Description: Some character pairs eg 'fl' 'fi' are rendered in the Draw page as the UTF-8 character for ef bf bd (a black diamond with a white question mark). Viewing the same document in a pdf viewer looks OK. Steps to Reproduce: 1. View a pdf (typically one produced by printing to pdf from Firefox) 2. Note black diamond where 'fi' 'fl' etc should be present in the word 3. Actual Results: a black diamond with a white question mark Expected Results: fl or fi etc Reproducible: Always User Profile Reset: No Additional Info: na
Please attach PDF file that can be used to reproduce this issue. The font, the text, the tool used to generate PDF all can lead to different results.
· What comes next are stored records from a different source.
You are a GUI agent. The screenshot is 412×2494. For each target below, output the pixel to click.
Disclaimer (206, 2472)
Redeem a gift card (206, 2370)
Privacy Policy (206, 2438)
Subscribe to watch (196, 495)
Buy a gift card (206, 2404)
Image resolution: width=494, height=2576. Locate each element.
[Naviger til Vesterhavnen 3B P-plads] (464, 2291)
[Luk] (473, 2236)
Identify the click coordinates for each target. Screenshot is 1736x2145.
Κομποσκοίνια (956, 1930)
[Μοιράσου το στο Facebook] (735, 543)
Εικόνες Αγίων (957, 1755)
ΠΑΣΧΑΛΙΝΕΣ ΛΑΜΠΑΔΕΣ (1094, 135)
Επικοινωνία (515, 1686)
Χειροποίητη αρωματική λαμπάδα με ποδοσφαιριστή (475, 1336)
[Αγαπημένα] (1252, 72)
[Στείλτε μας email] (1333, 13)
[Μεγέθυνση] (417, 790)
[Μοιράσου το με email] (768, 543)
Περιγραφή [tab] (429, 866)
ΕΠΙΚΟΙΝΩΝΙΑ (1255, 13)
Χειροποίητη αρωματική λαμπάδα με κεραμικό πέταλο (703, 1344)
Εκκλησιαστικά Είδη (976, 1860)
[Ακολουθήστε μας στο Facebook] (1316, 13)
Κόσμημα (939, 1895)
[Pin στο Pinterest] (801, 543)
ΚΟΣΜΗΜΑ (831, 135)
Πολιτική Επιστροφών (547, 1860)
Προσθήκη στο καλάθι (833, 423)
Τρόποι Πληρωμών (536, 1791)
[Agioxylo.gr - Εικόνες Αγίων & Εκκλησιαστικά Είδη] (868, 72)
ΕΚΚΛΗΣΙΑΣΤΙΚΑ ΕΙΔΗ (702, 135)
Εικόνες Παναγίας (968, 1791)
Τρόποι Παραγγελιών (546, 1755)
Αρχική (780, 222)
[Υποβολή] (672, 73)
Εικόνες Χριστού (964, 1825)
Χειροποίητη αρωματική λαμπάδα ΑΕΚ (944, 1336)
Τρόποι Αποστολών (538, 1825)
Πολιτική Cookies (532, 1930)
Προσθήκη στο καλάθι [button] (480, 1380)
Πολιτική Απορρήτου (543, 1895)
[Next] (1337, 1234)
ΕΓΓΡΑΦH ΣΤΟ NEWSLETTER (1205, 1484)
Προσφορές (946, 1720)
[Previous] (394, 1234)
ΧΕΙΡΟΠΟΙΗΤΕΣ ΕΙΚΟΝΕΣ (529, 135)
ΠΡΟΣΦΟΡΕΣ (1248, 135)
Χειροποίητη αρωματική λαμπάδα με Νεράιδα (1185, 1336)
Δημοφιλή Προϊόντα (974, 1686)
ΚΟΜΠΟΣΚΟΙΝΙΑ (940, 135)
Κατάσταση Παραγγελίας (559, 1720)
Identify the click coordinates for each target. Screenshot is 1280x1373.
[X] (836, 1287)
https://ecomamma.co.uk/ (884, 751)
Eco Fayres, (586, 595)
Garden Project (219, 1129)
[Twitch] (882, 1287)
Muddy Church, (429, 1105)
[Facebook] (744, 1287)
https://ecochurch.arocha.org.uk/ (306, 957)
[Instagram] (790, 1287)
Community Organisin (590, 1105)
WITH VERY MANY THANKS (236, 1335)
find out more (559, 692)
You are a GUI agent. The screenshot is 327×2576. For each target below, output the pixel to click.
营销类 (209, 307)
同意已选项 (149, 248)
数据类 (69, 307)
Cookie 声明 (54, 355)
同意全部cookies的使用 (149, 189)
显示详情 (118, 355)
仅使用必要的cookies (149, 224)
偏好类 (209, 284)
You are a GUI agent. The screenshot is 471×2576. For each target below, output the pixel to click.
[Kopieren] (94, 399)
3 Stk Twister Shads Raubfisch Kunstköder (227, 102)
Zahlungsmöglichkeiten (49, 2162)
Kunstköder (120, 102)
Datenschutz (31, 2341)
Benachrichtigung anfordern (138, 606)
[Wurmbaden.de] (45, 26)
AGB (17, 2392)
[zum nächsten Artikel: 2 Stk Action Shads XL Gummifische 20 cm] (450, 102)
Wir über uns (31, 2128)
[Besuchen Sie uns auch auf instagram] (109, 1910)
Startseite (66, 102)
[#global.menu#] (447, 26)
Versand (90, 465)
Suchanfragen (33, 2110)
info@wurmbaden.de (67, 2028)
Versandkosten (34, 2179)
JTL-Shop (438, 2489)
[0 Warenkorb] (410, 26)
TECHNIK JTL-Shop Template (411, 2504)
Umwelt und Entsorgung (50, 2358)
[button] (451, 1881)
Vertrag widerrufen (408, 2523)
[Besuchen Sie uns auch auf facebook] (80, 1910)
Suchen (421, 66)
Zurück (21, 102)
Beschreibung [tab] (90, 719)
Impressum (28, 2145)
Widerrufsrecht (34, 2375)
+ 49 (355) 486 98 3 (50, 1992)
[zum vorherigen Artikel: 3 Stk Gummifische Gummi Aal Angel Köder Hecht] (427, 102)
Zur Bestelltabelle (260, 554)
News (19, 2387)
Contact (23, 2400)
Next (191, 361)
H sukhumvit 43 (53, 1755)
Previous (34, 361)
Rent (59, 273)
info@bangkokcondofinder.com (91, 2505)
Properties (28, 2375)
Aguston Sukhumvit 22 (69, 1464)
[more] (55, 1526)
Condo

Created attachment 187741 [details] example document
The pdf document, when opened in Draw, has the diamond characters on page 2: significant benefits financial beneficiaries page 3: offline benefits financial page 4: finances
Confirm with Version: 7.6.0.0.alpha1+ (X86_64) / LibreOffice Community Build ID: 845054aa25b7cba1daa1ff30b142d549027299bd CPU threads: 4; OS: Linux 5.19; UI render: default; VCL: gtk3 Locale: cs-CZ (cs_CZ.UTF-8); UI: en-US Calc: threaded Version 4.1.0.0.alpha0+ (Build ID: efca6f15609322f62a35619619a6d5fe5c9bd5a)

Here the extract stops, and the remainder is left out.